◆ Problem to solve ◆
Could you transcribe every record below exactly, leaving out any pictures?

◆ Records ◆
————————
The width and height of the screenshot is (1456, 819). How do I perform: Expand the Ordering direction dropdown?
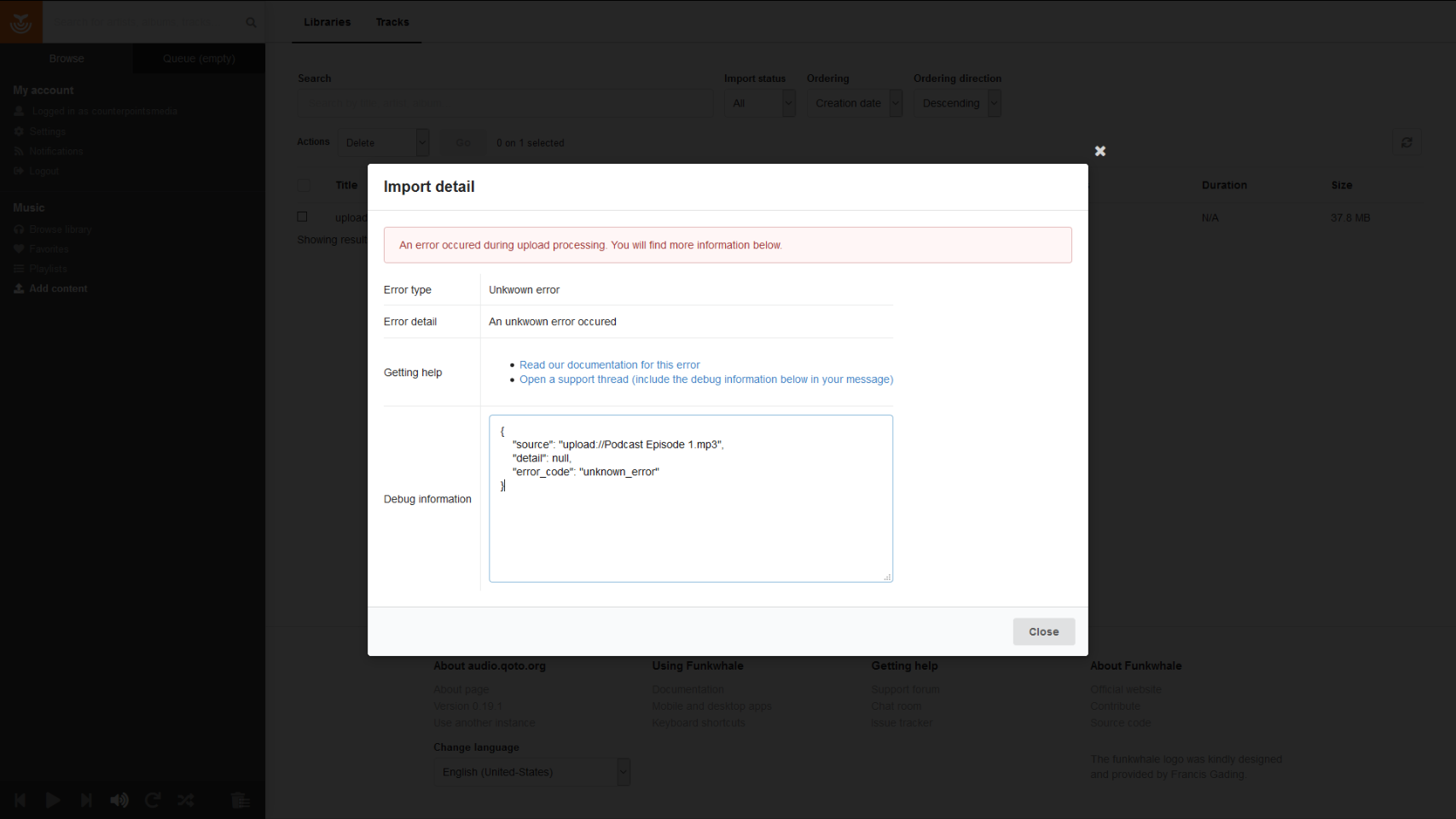956,103
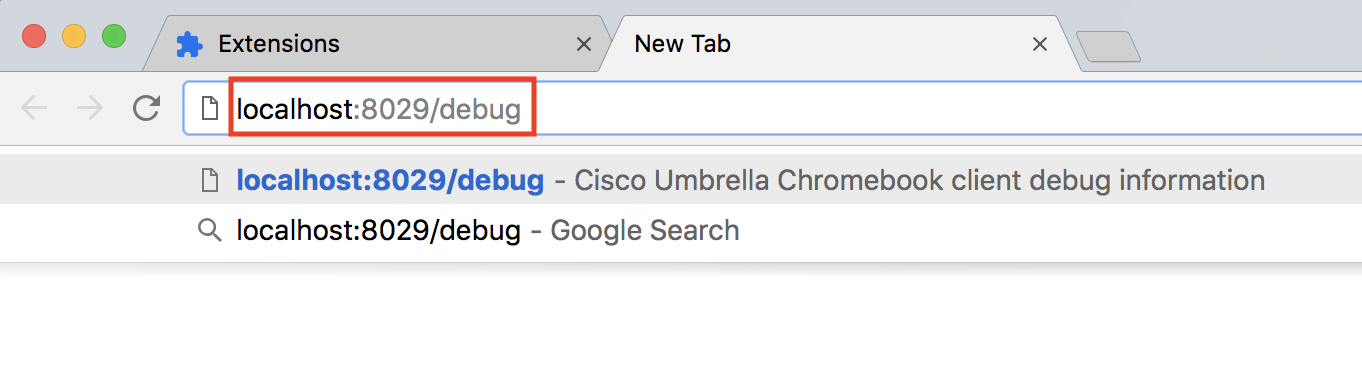Click the page icon beside Cisco Umbrella suggestion
This screenshot has width=1362, height=366.
[209, 180]
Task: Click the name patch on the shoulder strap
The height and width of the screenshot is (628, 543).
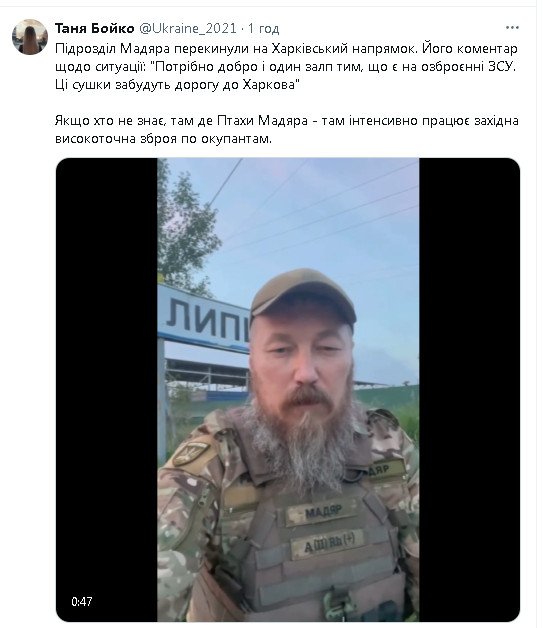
————————
◆ Answer for this exercise ◆
The width and height of the screenshot is (1456, 819). How do I perform: Expand the Ordering direction dropdown?
956,103
Click the page icon beside Cisco Umbrella suggestion
This screenshot has width=1362, height=366.
[209, 180]
Task: Click the name patch on the shoulder strap
The height and width of the screenshot is (628, 543).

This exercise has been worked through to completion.